= Červené Dřevo =

Červené Dřevo (Rothenbaum) is a hamlet in Chudenín in Klatovy District in the Plzeň Region of the Czech Republic.

==Geography==
Červené Dřevo is located about 20 km southwest of Klatovy, about 1 km east of the border with Germany. It is situated in Fleky part of the municipality of Chudenín.

==History==
Červené Dřevo (under its German name Rothenbaum) was founded after the Thirty Years' War (mid-17th century). Situated in the historical region of Sudetenland, it was inhabited by Sudeten Germans. The church was founded in 1680. In 1880, the settlement consisted of ten houses.

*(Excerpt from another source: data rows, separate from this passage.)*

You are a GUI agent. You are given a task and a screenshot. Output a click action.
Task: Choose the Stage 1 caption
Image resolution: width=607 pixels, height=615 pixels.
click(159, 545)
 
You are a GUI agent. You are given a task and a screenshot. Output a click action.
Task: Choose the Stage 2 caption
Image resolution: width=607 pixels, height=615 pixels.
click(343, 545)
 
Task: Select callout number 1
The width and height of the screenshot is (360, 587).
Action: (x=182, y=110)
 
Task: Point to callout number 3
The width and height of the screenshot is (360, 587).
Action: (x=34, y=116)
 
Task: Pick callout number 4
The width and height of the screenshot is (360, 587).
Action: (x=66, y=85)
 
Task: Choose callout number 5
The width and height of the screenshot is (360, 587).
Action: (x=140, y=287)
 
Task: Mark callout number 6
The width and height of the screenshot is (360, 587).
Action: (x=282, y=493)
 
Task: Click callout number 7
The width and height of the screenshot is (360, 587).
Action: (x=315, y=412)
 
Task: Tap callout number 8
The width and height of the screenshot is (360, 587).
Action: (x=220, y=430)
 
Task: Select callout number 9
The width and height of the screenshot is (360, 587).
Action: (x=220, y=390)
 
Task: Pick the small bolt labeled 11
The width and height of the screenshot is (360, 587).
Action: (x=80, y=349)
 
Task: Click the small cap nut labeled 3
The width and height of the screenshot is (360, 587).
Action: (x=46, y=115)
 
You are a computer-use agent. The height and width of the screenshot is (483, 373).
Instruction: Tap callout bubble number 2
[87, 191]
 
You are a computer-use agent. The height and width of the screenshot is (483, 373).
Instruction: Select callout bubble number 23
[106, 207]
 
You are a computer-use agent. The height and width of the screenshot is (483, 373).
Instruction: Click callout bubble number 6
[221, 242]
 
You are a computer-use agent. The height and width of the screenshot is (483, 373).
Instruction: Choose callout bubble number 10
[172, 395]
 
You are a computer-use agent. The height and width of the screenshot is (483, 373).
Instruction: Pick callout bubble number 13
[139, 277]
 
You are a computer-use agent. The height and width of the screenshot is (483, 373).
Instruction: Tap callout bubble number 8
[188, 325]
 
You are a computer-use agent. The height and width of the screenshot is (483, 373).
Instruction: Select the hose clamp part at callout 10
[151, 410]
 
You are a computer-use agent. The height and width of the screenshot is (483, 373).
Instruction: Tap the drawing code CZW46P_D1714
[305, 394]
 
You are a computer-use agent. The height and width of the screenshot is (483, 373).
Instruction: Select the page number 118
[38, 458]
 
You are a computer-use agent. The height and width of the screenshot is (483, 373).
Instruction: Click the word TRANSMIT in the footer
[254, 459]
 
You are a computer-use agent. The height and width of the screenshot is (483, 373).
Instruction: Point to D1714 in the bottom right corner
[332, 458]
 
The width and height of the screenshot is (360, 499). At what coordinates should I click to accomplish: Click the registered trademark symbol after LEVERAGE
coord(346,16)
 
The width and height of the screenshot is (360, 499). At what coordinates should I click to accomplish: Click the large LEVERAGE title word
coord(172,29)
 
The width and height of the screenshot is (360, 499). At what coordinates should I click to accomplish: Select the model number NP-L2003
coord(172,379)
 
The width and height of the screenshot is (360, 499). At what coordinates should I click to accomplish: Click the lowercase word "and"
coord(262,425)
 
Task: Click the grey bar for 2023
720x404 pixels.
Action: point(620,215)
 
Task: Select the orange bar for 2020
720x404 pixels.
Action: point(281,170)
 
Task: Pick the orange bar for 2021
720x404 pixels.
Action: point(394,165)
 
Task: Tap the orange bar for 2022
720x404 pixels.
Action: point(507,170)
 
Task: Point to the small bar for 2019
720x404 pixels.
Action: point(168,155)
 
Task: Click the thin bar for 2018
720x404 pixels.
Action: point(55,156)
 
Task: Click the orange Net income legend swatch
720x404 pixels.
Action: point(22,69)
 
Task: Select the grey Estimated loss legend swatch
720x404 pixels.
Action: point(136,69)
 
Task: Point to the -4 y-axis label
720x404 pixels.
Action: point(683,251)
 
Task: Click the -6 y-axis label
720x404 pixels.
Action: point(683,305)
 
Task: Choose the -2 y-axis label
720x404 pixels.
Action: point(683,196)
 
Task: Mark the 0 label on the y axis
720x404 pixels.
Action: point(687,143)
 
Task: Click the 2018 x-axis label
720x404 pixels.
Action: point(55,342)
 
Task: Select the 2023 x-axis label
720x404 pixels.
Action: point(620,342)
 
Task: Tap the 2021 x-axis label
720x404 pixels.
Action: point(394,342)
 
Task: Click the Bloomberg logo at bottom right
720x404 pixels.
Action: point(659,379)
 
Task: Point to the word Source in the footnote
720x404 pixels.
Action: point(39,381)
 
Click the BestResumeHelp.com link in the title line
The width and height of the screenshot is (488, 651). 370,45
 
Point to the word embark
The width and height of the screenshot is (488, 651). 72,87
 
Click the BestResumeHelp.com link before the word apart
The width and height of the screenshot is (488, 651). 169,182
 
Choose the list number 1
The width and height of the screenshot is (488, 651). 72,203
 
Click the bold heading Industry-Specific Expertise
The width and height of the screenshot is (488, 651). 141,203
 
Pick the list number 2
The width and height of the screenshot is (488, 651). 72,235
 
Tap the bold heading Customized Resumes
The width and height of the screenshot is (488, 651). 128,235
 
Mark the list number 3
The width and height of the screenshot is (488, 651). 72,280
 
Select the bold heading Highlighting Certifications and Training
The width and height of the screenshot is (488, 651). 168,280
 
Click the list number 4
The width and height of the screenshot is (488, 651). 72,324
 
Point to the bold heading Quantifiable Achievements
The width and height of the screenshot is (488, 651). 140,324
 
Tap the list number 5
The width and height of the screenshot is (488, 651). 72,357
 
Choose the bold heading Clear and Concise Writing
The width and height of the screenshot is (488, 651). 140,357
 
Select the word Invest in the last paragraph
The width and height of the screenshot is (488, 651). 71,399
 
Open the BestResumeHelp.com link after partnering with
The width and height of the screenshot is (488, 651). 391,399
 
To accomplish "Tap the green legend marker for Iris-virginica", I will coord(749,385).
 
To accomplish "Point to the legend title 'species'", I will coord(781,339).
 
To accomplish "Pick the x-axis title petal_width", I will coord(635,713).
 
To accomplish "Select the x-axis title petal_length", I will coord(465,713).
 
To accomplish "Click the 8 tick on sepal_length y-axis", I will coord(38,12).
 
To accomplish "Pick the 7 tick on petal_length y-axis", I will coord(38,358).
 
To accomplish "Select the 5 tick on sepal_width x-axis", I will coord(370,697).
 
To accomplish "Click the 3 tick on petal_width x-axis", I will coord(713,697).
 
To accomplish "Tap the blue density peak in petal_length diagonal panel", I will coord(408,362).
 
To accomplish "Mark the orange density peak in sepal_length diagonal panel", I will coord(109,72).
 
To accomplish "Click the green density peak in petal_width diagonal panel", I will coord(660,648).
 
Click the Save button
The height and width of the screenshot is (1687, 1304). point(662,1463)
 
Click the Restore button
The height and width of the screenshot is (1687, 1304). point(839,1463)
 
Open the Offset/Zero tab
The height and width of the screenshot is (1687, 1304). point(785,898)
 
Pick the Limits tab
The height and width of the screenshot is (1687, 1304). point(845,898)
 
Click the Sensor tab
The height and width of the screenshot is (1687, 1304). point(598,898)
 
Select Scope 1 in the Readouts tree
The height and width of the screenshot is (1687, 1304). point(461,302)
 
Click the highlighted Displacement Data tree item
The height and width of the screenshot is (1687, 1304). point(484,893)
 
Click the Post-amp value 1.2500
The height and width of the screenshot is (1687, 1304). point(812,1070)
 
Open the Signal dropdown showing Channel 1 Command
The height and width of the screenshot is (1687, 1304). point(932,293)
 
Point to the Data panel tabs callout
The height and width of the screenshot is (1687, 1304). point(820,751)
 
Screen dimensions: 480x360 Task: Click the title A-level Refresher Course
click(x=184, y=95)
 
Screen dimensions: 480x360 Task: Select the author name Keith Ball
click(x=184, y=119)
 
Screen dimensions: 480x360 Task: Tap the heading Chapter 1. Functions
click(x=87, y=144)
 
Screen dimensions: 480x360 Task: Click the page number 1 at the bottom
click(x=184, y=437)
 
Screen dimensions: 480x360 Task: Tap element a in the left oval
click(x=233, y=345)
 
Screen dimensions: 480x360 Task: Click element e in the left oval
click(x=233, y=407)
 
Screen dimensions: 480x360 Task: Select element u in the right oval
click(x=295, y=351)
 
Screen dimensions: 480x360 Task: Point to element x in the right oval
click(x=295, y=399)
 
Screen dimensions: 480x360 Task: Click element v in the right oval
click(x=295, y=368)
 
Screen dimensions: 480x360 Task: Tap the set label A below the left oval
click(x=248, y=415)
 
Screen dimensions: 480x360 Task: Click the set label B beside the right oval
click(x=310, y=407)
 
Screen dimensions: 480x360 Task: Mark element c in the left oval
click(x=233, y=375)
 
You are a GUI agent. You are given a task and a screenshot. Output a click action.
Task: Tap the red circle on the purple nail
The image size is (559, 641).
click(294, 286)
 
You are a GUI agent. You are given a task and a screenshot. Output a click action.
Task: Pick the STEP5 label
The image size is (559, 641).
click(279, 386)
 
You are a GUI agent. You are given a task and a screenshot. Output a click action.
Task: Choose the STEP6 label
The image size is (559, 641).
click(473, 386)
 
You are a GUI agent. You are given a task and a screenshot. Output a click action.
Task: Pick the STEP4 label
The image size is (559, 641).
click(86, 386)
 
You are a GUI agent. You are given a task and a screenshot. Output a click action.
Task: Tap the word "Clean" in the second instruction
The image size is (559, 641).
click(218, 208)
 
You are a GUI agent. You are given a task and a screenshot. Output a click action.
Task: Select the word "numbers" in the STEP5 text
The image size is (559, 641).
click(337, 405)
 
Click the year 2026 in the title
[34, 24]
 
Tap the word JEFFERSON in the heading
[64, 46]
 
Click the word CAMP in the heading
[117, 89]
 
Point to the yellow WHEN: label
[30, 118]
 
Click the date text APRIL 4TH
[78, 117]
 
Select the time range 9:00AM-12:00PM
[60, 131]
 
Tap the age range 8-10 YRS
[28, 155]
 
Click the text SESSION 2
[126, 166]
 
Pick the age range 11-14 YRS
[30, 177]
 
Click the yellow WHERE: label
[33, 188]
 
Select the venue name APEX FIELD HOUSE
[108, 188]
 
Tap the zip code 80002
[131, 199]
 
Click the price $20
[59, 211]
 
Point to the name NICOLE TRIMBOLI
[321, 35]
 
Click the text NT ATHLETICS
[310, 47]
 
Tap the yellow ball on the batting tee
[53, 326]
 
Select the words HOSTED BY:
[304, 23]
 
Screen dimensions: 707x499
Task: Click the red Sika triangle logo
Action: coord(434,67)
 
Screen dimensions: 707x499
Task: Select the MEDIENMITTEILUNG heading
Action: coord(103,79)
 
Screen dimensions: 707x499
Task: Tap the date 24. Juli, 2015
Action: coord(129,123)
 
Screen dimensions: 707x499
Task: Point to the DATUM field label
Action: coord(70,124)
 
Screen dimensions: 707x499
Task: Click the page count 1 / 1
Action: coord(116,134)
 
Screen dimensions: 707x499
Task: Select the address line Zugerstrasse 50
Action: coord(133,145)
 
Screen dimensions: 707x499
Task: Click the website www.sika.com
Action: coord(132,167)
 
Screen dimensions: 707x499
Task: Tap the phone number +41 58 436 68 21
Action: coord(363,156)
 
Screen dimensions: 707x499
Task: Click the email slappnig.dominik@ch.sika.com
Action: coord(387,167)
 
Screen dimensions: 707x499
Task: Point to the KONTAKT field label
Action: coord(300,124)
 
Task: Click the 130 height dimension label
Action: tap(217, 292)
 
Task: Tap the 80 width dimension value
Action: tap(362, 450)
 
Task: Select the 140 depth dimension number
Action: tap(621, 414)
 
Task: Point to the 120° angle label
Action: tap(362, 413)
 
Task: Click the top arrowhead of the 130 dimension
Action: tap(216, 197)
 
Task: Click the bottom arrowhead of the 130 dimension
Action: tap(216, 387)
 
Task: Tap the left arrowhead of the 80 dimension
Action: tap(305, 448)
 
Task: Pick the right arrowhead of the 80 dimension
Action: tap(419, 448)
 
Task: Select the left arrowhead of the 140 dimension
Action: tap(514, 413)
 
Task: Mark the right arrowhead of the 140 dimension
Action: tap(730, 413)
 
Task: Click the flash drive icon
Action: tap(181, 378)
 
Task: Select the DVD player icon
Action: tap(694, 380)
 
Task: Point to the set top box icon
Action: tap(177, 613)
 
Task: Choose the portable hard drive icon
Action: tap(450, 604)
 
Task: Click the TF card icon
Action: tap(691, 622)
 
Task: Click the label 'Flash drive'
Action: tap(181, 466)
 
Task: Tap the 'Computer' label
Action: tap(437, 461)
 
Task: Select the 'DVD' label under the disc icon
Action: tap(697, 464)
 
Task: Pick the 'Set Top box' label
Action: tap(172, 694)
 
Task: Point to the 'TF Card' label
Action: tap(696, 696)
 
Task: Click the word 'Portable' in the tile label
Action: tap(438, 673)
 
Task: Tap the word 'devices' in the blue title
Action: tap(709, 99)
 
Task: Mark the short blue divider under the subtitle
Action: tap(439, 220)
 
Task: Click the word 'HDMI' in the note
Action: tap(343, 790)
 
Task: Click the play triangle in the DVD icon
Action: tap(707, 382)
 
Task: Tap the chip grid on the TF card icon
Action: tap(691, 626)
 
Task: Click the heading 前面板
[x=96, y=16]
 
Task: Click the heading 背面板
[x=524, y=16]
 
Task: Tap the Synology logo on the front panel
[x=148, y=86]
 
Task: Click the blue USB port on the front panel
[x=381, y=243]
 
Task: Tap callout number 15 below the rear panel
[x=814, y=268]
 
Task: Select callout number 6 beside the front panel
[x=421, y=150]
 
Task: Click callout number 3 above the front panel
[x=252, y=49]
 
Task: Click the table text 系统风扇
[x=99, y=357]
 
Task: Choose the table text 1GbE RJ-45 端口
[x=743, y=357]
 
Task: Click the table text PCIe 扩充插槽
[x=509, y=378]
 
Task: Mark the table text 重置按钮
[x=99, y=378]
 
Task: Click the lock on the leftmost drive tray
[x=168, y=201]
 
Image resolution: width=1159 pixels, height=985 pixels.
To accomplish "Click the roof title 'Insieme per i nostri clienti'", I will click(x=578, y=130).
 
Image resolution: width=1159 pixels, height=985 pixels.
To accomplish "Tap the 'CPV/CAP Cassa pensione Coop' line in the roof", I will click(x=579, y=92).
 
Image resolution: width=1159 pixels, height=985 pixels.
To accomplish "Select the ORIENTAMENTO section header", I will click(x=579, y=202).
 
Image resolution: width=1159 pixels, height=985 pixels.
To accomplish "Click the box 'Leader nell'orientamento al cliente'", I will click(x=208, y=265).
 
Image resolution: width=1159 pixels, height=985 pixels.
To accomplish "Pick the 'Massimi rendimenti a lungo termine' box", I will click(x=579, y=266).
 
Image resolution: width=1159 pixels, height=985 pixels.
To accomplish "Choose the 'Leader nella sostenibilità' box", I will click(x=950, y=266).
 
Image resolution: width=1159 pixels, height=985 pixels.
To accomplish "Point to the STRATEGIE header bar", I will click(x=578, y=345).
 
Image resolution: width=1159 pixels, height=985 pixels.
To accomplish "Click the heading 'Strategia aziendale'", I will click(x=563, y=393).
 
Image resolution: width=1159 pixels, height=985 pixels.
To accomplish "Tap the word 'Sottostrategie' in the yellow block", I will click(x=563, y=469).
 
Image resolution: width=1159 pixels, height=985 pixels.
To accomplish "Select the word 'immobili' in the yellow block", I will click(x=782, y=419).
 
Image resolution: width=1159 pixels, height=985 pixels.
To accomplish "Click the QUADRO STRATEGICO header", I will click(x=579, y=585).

From the revolution in 1848 until World War I, Červené Dřevo/Rothenbaum was a separate municipality, and included also the nearby village of Fleky. After the war, Fleky became a municipality and Červené Dřevo was attached to it. Following the expulsion of Germans from Czechoslovakia after World War II, the village was deserted and destroyed, and Czechoslovak border fortifications during the Cold War were installed. The locality then fell under the administration of the municipality of Chudenín.

==Sights==
The Church of Our Lady of Sorrows used to be in the village. It was burned in 1953 and the ruins were demolished shortly after. In the early 1990s, the expellees erected a memorial in the ruins of the church.